Valiant glared another moment, then put the car into gear and started up the road.
“Turn up here,” said Joe. “Yes, there, on Valley Road. No need to bother anyone behind us.”
They followed the winding road up a hill, soon leaving the scattering of houses that marked the edge of Old Ridgefork proper. Fall foliage had just started to turn, and the trees glowed in the setting sun. As they ascended, Joe could see a lake sparkling in the distance. “Slow down,” he said. “Around this bend… yup, there it is. Pull in.”

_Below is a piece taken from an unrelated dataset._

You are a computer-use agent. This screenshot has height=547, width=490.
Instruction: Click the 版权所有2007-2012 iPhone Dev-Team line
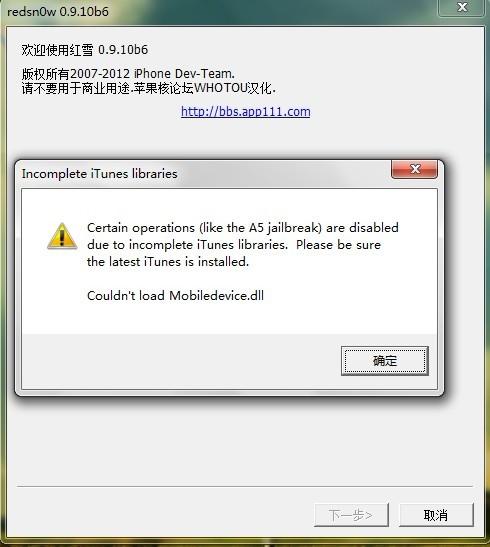pyautogui.click(x=128, y=74)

They stopped at a roadside historic marker—a faded metal sign standing on a wide verge so cars could pull over. The road was deserted. Valiant killed the engine at Joe’s direction, and in the quiet they could hear birds and crickets.
“You rich assholes,” said Joe. “Playing Wall Street games. Hundreds of us, you ruined our lives, and that was just at Fulmont. I figure you have thousands and thousands to answer for, all the deals you’ve done.”

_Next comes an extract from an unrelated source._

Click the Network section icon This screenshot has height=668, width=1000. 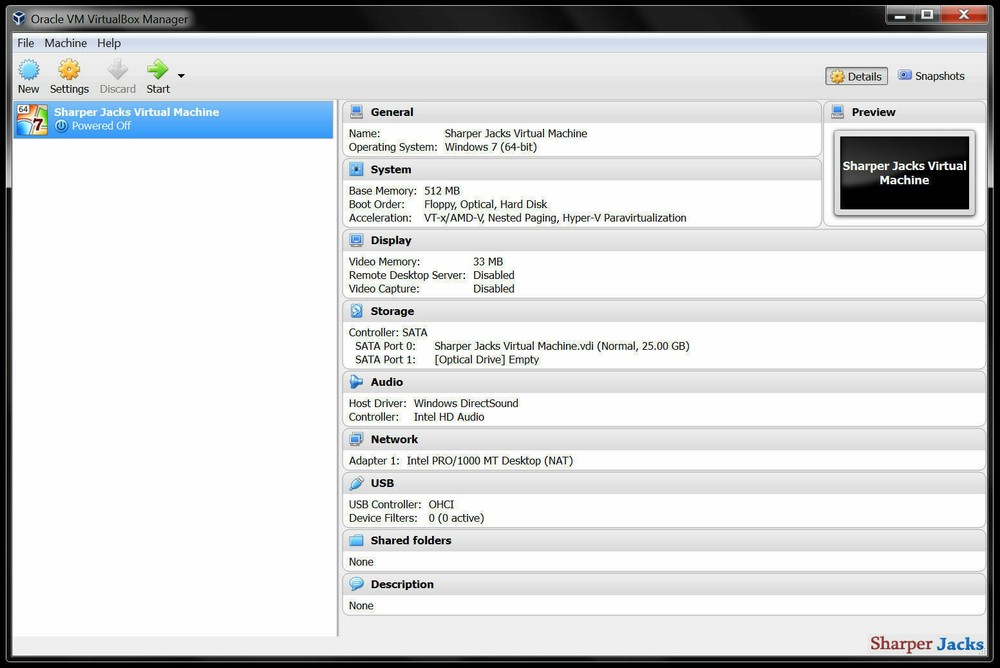355,439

“I told you, we followed every single law, every single regulation.” Valiant didn’t look at the pistol.
“That’s kind of not the point, which you still don’t seem to understand.”
“We kept that business alive.”
“By screwing every single guy who worked there.”

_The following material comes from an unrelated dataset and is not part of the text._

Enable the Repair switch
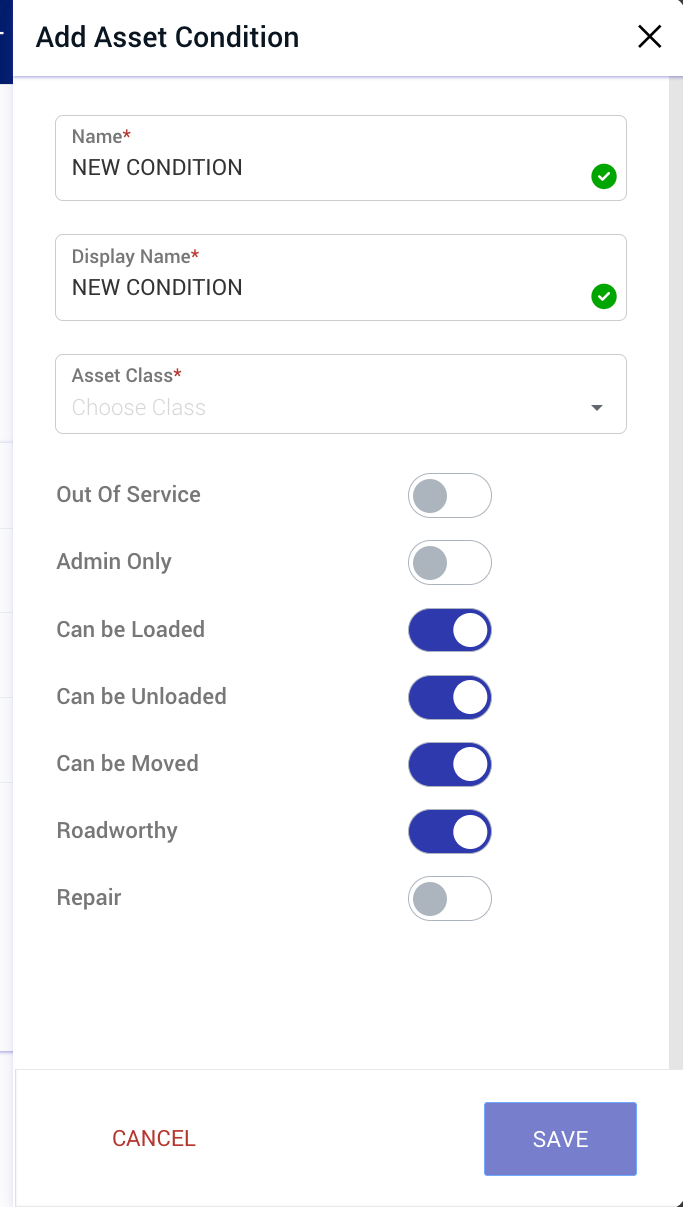Viewport: 683px width, 1207px height. [x=450, y=898]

“At least they’re working.”
“Is that why you did it?”
“What?”
“To put us all on minimum wage? Take away our retirement? Force us to work until we die?”
Valiant breathed hard. “Why are you doing this?”
“I just want to understand.”
“Understand?”
“You.”
Cool forest air drifted through the open window, bringing a smell of earth and fallen leaves. Far away, the sound of traffic on the state road was barely audible.
“Was it just money?” Joe said. “I really want to know. You can’t possibly need another million dollars.”
Valiant said nothing for a long moment.
“Well?” Joe moved his pistol slightly, bringing it back into the conversation.
“You just want me to explain myself?” Valiant seemed uncertain. “That’s all?”
“If I wanted revenge, I’d have shot you already.” Joe shrugged. “I thought about it. But what’s the point?”
“So put the gun away!”
“Don’t get any ideas,” Joe said. “Self-defense cuts both ways.”
Not actually true, but Valiant nodded.
A minute later he was talking, talking, talking.
“You worked at Fulmont a long time, didn’t you? The rolling line, right? Not just pressing buttons, turning cranks. You think I don’t know anything about the industry, but you’re wrong. I study every detail before I make a deal. Everything. So I know about your job. It takes skill. Years, maybe, to get good at it.”
Joe raised an eyebrow.
“That’s the reason Fulmont’s not in Mexico,” said Valiant. “Or Indonesia, or Poland. Skills. You guys know what you’re doing, and that can’t be yanked up and dumped in some cheap, overpopulated free-trade zone.”
“Thanks.”
“Not my point. Look, you were good at your job, I bet. Spend years learning a craft, there’s satisfaction in performing it. Real satisfaction. Doing a job and doing it well—that’s what makes people happy.”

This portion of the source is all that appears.